TMERG Seminar 8: Differential Item Functioning: Implications for the Utility of Test/Questionnaire

TRANSDISCIPLINARY MEASUREMENT & EVALUATION RESEARCH GROUP
(TMERG) SEMINAR 8, 2017

Date: Friday, 29 September 2017
Time:10:00am – 11:00pm
Where: Kevin Marjoribanks SMaRTE Room, Level 8 Nexus Building, Pulteney Street.

The Transdisciplinary Measurement and Evaluation Research Group (TMERG) has its origins in the School of Education, and provides an avenue for discussion and research collaboration in the field of measurement and evaluation across a number of Schools and Disciplines. Colleagues and postgraduate students (doctoral and master’s) in your School/Research Centres are invited to a seminars titled

SEMINAR 8: Differential item Functions: Implications for the Utility of Test/Questionnaires

SPEAKERS: Ms Hnin New New Tun:
School of Education (University of Adelaide); MEd (Yangon University of Education); BEd (Physics, Chemistry & Mathematics, YUoE)
Dr Sivakumar Alagumalai:
School of Education (University of Adelaide)

Eventbrite - Transdisciplinary Measurement & Evaluation Research Group (TMERG) Seminar 8 2017

ABSTRACT: the Rasch Measurement Model (RMM) is well established and widely used by international organisations undertaking large scale assessment studies.
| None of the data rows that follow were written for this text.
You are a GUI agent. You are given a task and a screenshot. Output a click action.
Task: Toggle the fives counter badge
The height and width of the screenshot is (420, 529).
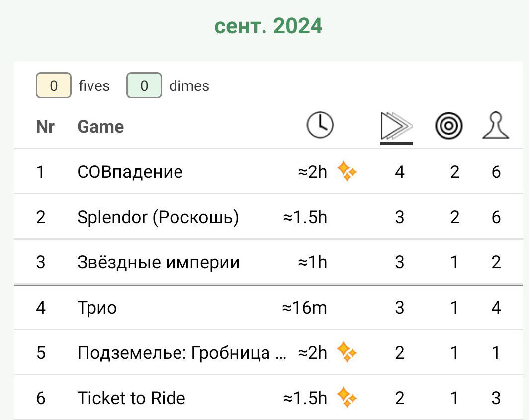coord(53,85)
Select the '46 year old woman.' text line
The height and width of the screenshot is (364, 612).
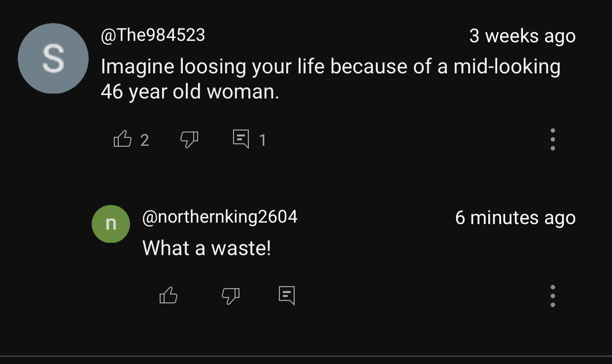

It is the fundamental measurement model which considers the probability of an individual to perform efficiently at a given task which depends only on the difference between their ability level and the item difficulty level. Thus, the RMM is effective in gauging the viability and utility of tests and questionnaires, and enabling objective and meaningful reporting of comparative studies. However, the biggest threat to the utility of any test or questionnaire is item bias; an item is considered to be biased when it differs in difficulty between subjects of identical ability from different groups (for example, sex and cultural). Differential Item Functioning (DIF), the conventional term for item bias, is now an integral aspect of test/questionnaire validation and validity issues.

This paper examines DIF of selected constructed-response TIMSS-2015 Grade Eight mathematics items completed by students in Trans-Tasman countries (Australia and New Zealand). the items, from four content areas which include algebra, number, geometry, and data and chance, were analysed using the partial credit model (an extension of the RMM) DIF techniques were used and findings reported. The outputs from the Australian Council of Educational Research’s (ACER) ConQuest application are presented and discussed. We reiterate DIF analysis should be used routinely to evaluate items, to ensure more equitable and therefore more valid, and meaningful interpretation of tests and questionnaires.